:: TEXT EXTRACT ::
....
Right away, when we first moved to Portland, I noticed the large numbers of homeless and mentally ill and drug-addicted and hardscrabble people on the streets. Walking Dingo through our new neighborhood, I saw a lot of strung-out-looking people talking to themselves with unselfconscious intensity as they took refundable bottles from recycling bins, and couples screeching at each other, enraged and incoherent, often many feet apart on the sidewalk. Every time we drove to buy groceries, passing by a series of homeless shelters on and near Preble Street, I’d look out the window of our warm car at the faces of the people standing there, huddled groups of down-and-out men and women, a few black but mostly white, hunched in wool pea coats and hats with earflaps, or watch caps and down jackets, rubbing hands together, kibitzing and standing around waiting for the soup kitchen to open and exhaling cigarette smoke as if it had warming properties.

I thought about my own good fortune, my unexpected happiness here in this small seaside city. I was in my secondhand but hardy Subaru, on my way to buy (reusable, cloth) bags full of groceries and wine at Whole Foods, that bastion of elitist consumption; meanwhile, I was eating well in the local excellent restaurants. I had a job I loved, writing books and essays and reviews, teaching and giving readings and talks, which sustained this way of life, at least for now. And I was healthy, at least for now. I knew that I was very, very lucky to have this life of happiness and luxury and well-being and pleasure. I didn’t take any of it for granted, I was constantly, deeply grateful for all of it, but that didn’t feel like enough.

Maine has always been a place of poverty and hardship. During the country’s current economic downturn and recession, Portland has fared worse than a lot of the rest of the country. People who were already struggling tipped into a state of real emergency. Whole families became displaced and homeless. New immigrants, many of them parents with children, couldn’t find jobs and found themselves on the streets and in the shelter system.

But, unlike New York City, whose relationship with its homeless is both historically and at present a complexly harsh one, involving cruelly draconian bureaucracy, bad conditions, and a catch-22 of contradictory, whimsical rules, Portland is unusually generous with its homeless population. In 1987, when a homeless encampment arose at City Hall in protest of a shelter’s closing, Portland implemented a policy, which still holds, of not turning away anyone seeking shelter. It’s worth noting, it seems to me, that shortly after I moved to New York in 1989, then-mayor Rudy Giuliani became notorious for closing homeless camps, most notably the one in Tompkins Square Park in the East Village, and busing countless numbers of homeless people elsewhere. No doubt a certain number of them ended up in Portland, Maine, because of its reputation for being homeless-friendly. In New England, people take care of their own, even when they have little themselves. It’s a long, honorable tradition.
....
:: DATASET SECTION ::

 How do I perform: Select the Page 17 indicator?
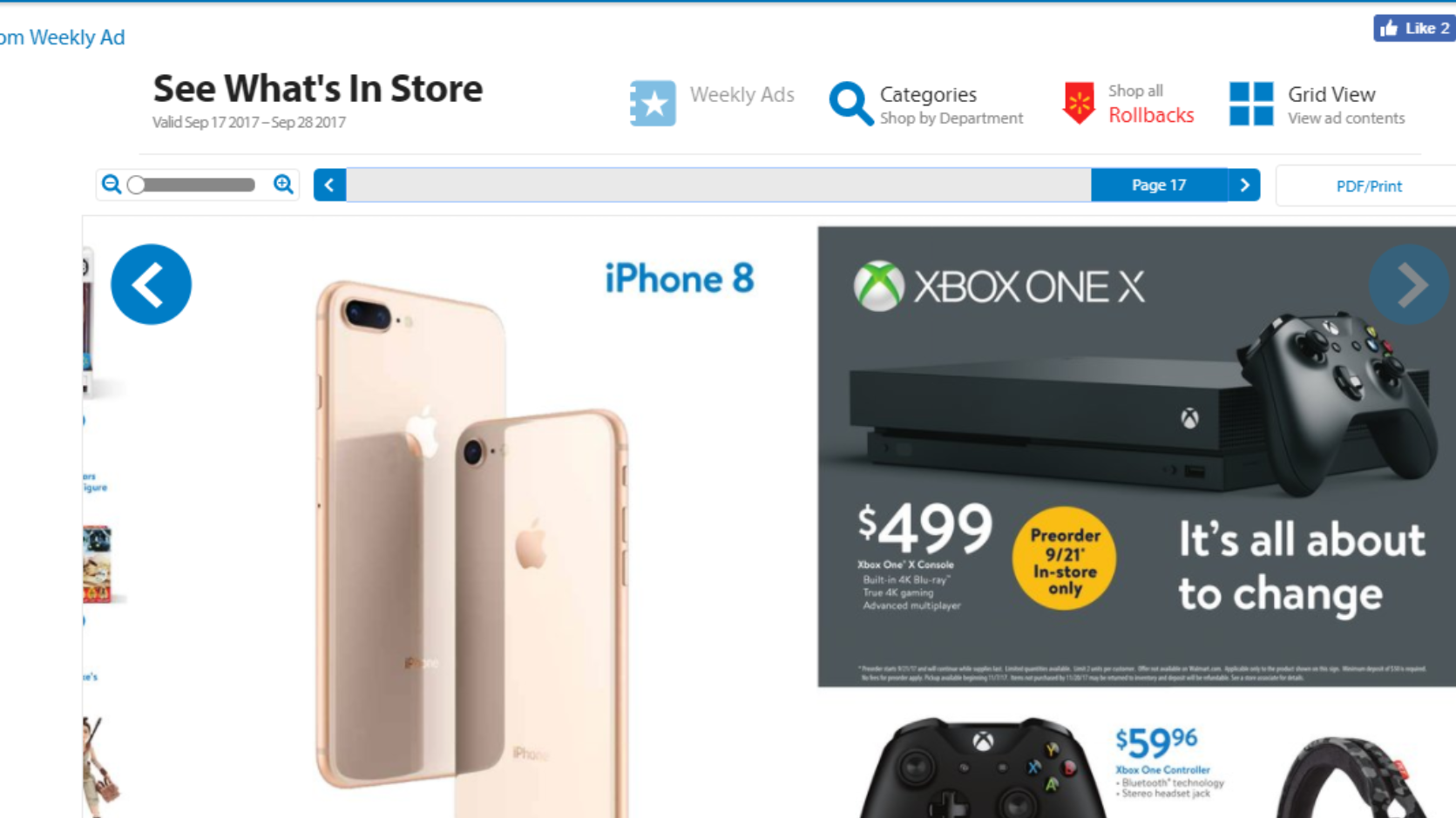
....
:: WORK INSTRUCTIONS ::
1. Please reproduce the passage on homelessness in Portland, everything from "Maine has always" down to "the shelter system.", substituting "slump" for "recession".
2. Write what follows the last sentence of the passage on homelessness in Portland.

:: ANSWERS TO THE PROBLEMS ::
1.
Maine has always been a place of poverty and hardship. During the country’s current economic downturn and slump, Portland has fared worse than a lot of the rest of the country. People who were already struggling tipped into a state of real emergency. Whole families became displaced and homeless. New immigrants, many of them parents with children, couldn’t find jobs and found themselves on the streets and in the shelter system.

2.
Recently, because of this policy and the recent economic hardships, Portland’s shelters have been strained to their breaking point. In an article in the Portland Press Herald, published in October 2013, when the city’s homeless population hit an all-time high of as many as five hundred people seeking shelter a night, Randy Billings wrote, “Only 272 beds, cots and sleeping mats are available each night in the six shelters run by the city and nonprofit groups. When the shelters are full, 75 additional mats are placed in the Preble Street Resource Center to handle the overflow. When that is full, an additional 17 mats are placed in the city’s general assistance office. And when that is full, people in need must sit in chairs in the city’s refugee services office.” The city also rents motel rooms for the overflow, particularly families: “The number of families seeking emergency shelter in Portland increased 19 percent this year from a year ago, and a tight rental market is forcing people to stay longer and overflow the city’s family shelter. Portland spent more than $61,174 on motel rooms for homeless families during the past year, more than triple what it spent in fiscal 2012.”

For another article in November of 2013, Billings interviewed a Coast Guard veteran named Chris Wagner who had been living in a tent in the woods on the outskirts of the city for two years after he’d lost his apartment. He and his partner had just found an apartment downtown. As Wagner told Billings, “Portland is known as a place where the homeless can find services such as shelter and health care, as well as help restoring their independence. If you want to help yourself, you will get help.”

And so, on one particularly cold day in winter, as we drove by the Preble Street shelter for the umpteenth time, I looked out the window at the orderly but desperate-looking crowd smoking outside and decided to volunteer in a soup kitchen. That night, I filled out the online application. When it was accepted, and I was assigned to Thursday lunches at the women’s shelter kitchen, I felt oddly thrilled, as if I’d been deemed worthy of service. I had few illusions about my reasons for doing this; I knew that volunteering would benefit me far more than it would any of the homeless women I served. Giving always feels better than receiving. Volunteering was a luxury I could afford, and I was the lucky one, not them.

On my first day, Brendan dropped me off at Florence House, a women-only shelter down on Valley Street at the bottom of the Western Prom. I was fifteen minutes early. I went in at 10:15, nervous but glad to be there. I told the women at the front desk who I was and what I was there for. A staff member led me back through the dining room, which had floor-to-ceiling windows leading out to a big deck. We went into a clean, large kitchen with an enormous gas range, stainless-steel shelves and countertops, and a roll-down window by the service area. As I signed my name in the register in the little office, I heard Nick Drake on the CD player (“Three miles from sundown, Jeremy flies”), saw a Julia Child quote on a banner (“You don’t have to cook fancy or complicated masterpieces—just good food from fresh ingredients”), and smelled something good cooking on the stove.

I was meant to be here. I was suddenly in tears.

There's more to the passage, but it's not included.